= Beginning of Section =

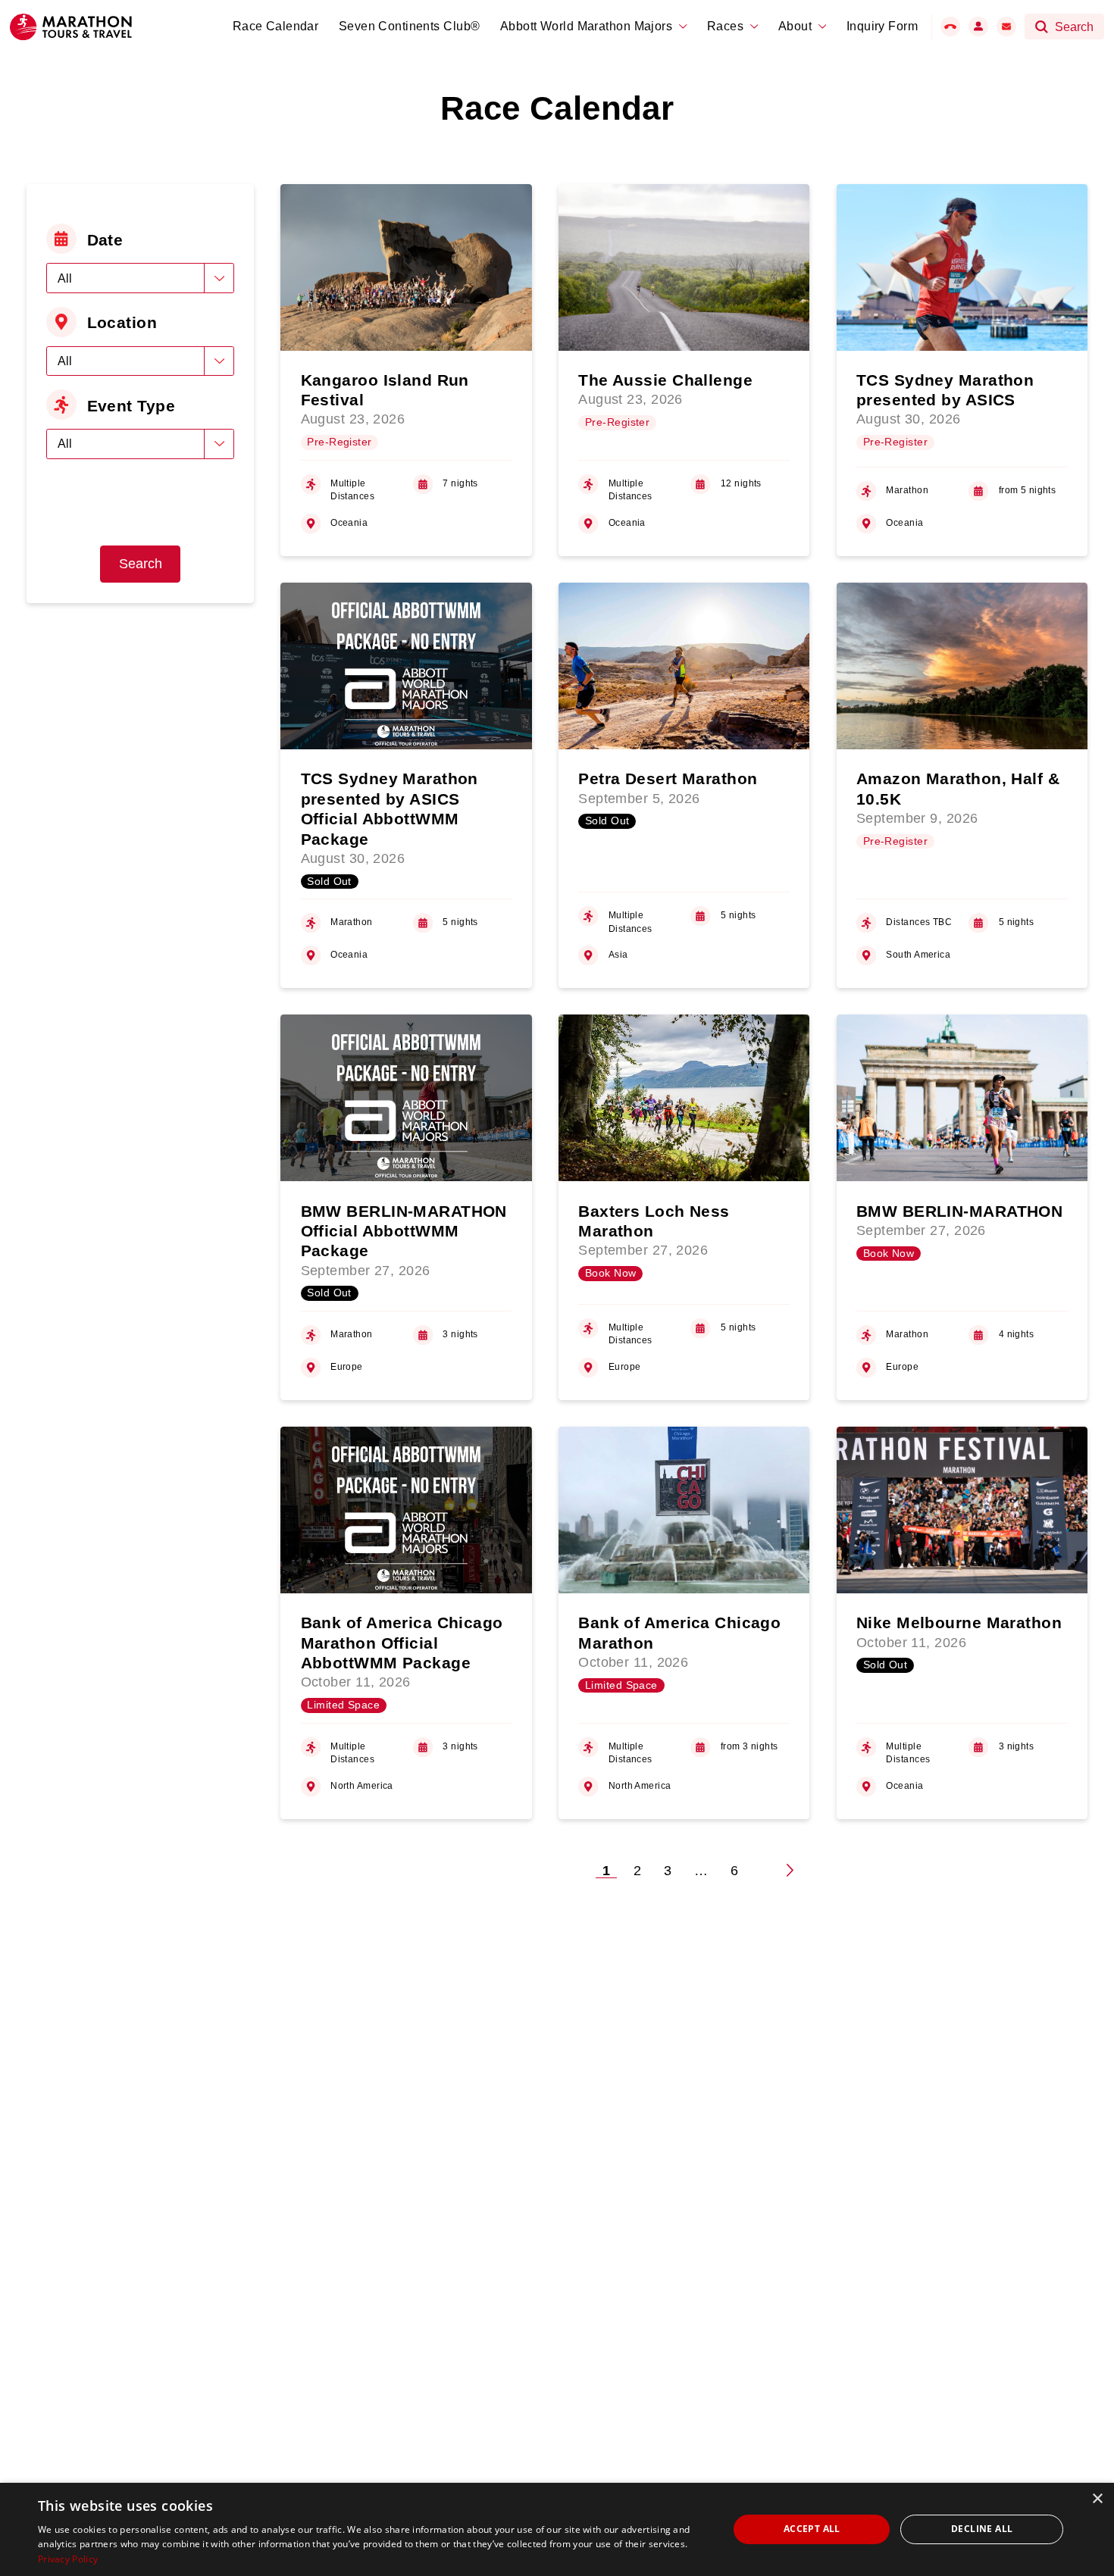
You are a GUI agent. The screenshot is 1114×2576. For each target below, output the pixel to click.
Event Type (131, 405)
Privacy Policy (68, 2559)
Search (140, 563)
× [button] (1097, 2499)
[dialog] (557, 2529)
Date (105, 240)
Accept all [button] (812, 2528)
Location (122, 322)
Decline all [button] (981, 2528)
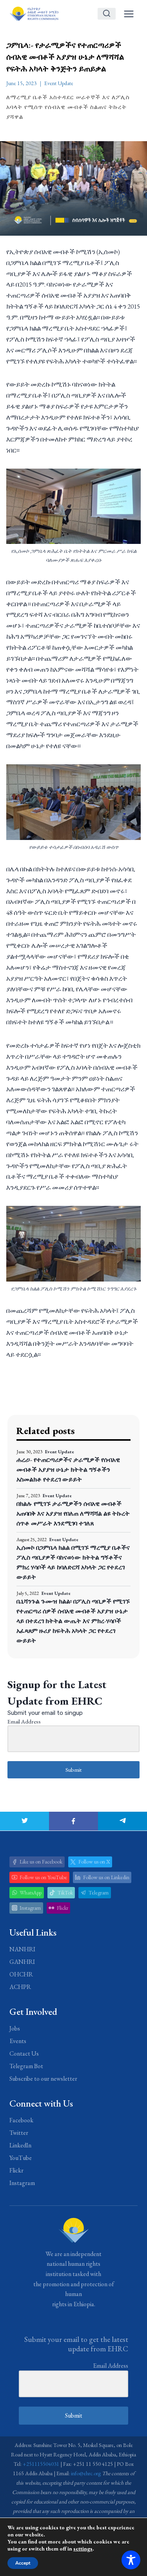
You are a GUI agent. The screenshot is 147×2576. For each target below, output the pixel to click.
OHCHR (21, 1974)
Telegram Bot (26, 2066)
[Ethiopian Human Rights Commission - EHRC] (33, 13)
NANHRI (22, 1949)
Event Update (58, 83)
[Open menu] (129, 14)
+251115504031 (41, 2463)
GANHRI (22, 1962)
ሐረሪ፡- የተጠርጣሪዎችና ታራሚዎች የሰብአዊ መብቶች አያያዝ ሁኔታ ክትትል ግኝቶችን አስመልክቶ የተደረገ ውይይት (68, 1469)
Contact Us (24, 2053)
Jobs (14, 2028)
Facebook (21, 2120)
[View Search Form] (107, 14)
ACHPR (20, 1987)
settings (83, 2548)
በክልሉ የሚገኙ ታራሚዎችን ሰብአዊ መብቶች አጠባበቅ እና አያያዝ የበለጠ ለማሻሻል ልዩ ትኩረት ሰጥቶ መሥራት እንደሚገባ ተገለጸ (73, 1513)
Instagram (22, 2183)
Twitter (18, 2133)
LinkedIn (20, 2145)
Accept (22, 2563)
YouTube (20, 2158)
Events (17, 2041)
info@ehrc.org (86, 2473)
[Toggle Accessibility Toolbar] (131, 2560)
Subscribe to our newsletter (43, 2078)
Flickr (16, 2170)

= End of Section =

* Assignment *
Set down each line from the line containing "Jobs (14, 2028)" through the final line of the data, exactly and with nothing added.

* Completed exercise *
Jobs (14, 2028)
Facebook (21, 2120)
[View Search Form] (107, 14)
ACHPR (20, 1987)
settings (83, 2548)
በክልሉ የሚገኙ ታራሚዎችን ሰብአዊ መብቶች አጠባበቅ እና አያያዝ የበለጠ ለማሻሻል ልዩ ትኩረት ሰጥቶ መሥራት እንደሚገባ ተገለጸ (73, 1513)
Instagram (22, 2183)
Twitter (18, 2133)
LinkedIn (20, 2145)
Accept (22, 2563)
YouTube (20, 2158)
Events (17, 2041)
info@ehrc.org (86, 2473)
[Toggle Accessibility Toolbar] (131, 2560)
Subscribe to our newsletter (43, 2078)
Flickr (16, 2170)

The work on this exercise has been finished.